Questi paesi lavoreranno insieme alla redazione di un trattato giuridicamente vincolante che affronti l’intero ciclo di vita della plastica, dalla produzione basata sull’estrazione di combustibili fossili al consumo, fino allo smaltimento – “fasi che hanno un impatto negativo sulle dimensioni ambientali, sociali ed economiche dello sviluppo sostenibile”, come si legge nelle prime righe della risoluzione approvata dall’Assemblea.
Il documento finale vedrà la luce nel 2024, dopo due anni di negoziati che serviranno anche a quantificare i fondi necessari per attuare le soluzioni proposte – con particolare attenzione agli stati meno avvantaggiati. Nel frattempo, comunque, le nazioni coinvolte dovranno già cominciare a fronteggiare il problema con azioni concrete, fra cui la progettazione sostenibile di prodotti e materiali che possano essere riutilizzati, rifabbricati o riciclati e quindi mantenuti nell’economia il più a lungo possibile.
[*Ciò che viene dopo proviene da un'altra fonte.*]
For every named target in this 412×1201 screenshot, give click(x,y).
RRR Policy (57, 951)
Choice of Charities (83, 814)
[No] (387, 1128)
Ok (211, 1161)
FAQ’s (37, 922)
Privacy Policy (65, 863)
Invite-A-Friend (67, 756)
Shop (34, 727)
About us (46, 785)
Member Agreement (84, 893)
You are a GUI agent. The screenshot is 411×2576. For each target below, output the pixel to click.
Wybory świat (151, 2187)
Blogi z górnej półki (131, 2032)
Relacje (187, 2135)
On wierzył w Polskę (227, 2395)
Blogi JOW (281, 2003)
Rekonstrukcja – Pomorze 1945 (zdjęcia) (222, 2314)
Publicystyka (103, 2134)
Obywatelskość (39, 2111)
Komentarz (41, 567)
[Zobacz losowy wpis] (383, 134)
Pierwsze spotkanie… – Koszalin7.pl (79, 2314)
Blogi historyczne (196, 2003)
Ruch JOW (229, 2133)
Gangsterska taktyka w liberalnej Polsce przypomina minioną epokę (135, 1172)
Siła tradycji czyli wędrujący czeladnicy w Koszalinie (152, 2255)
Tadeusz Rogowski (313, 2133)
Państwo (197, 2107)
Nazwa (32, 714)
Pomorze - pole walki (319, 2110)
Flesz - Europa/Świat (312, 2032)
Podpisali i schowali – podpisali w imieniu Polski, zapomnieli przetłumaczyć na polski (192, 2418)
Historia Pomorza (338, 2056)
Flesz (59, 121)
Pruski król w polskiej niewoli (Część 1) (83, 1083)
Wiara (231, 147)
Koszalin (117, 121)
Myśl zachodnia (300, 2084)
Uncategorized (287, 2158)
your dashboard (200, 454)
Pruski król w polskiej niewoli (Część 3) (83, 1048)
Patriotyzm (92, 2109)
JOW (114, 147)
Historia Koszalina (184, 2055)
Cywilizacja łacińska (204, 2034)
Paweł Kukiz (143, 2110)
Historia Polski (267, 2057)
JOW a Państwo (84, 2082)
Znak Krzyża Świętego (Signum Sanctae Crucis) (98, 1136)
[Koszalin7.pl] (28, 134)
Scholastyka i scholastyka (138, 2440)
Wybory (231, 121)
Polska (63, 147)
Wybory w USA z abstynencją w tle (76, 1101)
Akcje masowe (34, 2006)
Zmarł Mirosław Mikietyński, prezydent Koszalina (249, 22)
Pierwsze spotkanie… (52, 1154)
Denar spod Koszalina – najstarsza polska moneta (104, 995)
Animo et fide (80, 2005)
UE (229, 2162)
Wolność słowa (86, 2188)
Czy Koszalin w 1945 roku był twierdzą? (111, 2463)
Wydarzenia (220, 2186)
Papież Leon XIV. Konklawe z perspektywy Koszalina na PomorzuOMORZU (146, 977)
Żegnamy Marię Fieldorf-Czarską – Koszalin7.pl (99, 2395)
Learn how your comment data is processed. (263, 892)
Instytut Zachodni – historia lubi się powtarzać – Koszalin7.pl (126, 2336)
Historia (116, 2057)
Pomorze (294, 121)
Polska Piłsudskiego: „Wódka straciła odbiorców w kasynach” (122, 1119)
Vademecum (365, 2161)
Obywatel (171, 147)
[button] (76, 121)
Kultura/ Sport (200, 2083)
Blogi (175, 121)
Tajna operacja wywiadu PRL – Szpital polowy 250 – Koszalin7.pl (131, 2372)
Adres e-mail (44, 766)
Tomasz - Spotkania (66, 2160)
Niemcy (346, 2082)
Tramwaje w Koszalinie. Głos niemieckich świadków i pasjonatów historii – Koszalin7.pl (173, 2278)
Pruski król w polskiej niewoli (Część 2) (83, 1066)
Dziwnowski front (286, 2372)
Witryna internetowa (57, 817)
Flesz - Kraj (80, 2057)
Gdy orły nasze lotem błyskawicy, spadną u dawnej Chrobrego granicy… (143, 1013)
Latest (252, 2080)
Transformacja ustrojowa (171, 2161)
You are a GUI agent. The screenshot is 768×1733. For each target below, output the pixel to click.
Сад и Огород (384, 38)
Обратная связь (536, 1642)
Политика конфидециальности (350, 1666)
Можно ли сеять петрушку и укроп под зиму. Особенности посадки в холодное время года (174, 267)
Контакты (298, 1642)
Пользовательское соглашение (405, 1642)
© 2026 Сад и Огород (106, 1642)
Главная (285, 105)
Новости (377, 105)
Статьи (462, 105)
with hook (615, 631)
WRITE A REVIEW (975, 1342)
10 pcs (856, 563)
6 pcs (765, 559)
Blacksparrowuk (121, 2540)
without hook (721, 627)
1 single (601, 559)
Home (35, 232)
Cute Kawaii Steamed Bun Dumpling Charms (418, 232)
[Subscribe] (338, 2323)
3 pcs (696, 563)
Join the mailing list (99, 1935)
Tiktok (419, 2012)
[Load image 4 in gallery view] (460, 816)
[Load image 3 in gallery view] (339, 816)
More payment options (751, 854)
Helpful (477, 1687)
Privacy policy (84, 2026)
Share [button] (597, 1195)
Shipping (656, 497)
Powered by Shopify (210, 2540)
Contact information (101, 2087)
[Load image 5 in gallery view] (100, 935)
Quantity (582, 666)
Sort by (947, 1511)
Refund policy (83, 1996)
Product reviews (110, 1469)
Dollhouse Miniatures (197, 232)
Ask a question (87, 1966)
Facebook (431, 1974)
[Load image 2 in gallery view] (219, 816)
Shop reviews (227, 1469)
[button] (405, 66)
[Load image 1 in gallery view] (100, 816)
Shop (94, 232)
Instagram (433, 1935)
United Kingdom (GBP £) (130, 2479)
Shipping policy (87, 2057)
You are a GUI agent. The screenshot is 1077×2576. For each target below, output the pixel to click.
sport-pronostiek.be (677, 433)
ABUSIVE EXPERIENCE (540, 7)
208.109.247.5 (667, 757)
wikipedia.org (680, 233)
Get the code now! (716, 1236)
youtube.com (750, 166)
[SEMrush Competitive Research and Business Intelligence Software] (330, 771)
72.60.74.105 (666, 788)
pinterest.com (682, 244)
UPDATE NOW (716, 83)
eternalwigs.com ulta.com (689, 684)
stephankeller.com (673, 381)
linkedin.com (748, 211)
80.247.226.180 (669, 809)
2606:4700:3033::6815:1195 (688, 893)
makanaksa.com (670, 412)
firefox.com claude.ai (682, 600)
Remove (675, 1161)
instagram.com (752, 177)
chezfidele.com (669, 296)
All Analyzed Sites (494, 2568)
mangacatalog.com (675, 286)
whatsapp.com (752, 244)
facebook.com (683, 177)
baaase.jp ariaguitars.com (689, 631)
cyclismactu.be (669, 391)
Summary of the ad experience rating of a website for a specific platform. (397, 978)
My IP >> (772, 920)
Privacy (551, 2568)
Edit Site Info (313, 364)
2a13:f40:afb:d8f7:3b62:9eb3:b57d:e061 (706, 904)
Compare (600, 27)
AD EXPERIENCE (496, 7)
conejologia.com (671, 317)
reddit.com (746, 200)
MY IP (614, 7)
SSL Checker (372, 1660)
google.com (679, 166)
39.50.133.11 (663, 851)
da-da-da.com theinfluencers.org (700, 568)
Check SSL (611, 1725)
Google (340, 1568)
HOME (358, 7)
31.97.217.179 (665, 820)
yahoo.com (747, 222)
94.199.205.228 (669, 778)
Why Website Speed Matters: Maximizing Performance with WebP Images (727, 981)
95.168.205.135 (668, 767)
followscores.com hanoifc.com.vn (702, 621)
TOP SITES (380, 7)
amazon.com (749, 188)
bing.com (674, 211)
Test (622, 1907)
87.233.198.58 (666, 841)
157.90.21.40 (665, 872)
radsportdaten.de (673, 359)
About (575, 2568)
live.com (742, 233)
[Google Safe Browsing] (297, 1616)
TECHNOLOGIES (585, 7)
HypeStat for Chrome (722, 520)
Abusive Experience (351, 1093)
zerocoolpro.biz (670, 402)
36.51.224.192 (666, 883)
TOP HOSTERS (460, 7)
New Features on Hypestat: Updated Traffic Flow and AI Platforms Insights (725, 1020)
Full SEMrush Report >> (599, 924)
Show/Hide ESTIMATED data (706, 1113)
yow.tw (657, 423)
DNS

Dopo l’Accordo di Parigi sul clima del 2015, finalmente il mondo collaborerà in maniera simile anche per salvare il Pianeta dalla plastica, la cui produzione, secondo l’Ocse, è più che raddoppiata dal 2000 al 2019. L’80 per cento del materiale gettato finisce nell’ambiente o in discarica, dove continua a rilasciare metano, gas serra più potente dell’anidride carbonica.
Nello specifico, circa 11 milioni di tonnellate di rifiuti plastici finiscono ogni anno nei bacini idrici e l’Onu prevede che il volume triplicherà entro il 2040. La plastica non solo intasa gli oceani, ma si scompone in minuscole particelle, dette microplastiche, che si sono insinuate nella catena alimentare.
La cooperazione internazionale
La risoluzione si basa su tre proposte, presentate rispettivamente da Perù e Ruanda (quella che ha ricevuto il sostegno maggiore), India e Giappone. Il voto da parte dell’Assemblea è stato seguito da una standing ovation di circa un minuto: il Wwf ha descritto la decisione come una delle iniziative ambientali più ambiziose al mondo dal 1989, anno in cui entrò in vigore il Protocollo di Montreal per eliminare gradualmente le sostanze dannose per l’ozono.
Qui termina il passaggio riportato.